Sexing and ageing Rose-ringed Parakeets Psittacula krameri in Britain

Rose-ringed Parakeet (Psittacula krameri) Science Article 1

abstract

Although Rose-ringed Parakeets Psittacula krameri over three years old can easily be sexed due to the males’ rose-coloured neck-rings and black bibs, sexually immature males and females are considered impossible to separate in the hand. The biometrics of males and females overlap but males tend to be slightly larger than females in all measurements.

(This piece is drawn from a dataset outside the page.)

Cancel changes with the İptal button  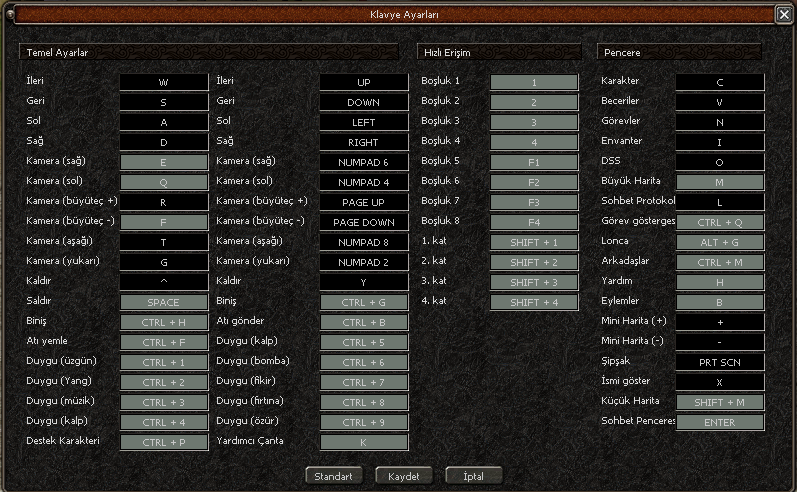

We derived a discriminant function to separate the two sexes using wing length, bill length and the number of fully yellow underwing coverts. Biometrics were recorded for 235 individuals captured between February 2001 and May 2003. Feather and blood samples were taken from 45 of these birds to determine the sex by haplotyping. The measurements from these known-sex individuals (22 females and 23 males) were pooled with the measurements for adult males and a binary logistic regression function was derived which correctly separated 96.6% of the known sexes. The first data on moult patterns in Britain were obtained and are useful in ageing birds during the spring. In addition, it was found that the tips of primaries were rounder in adult birds than in juveniles, a result that agrees with other studies on parrots and some other bird species.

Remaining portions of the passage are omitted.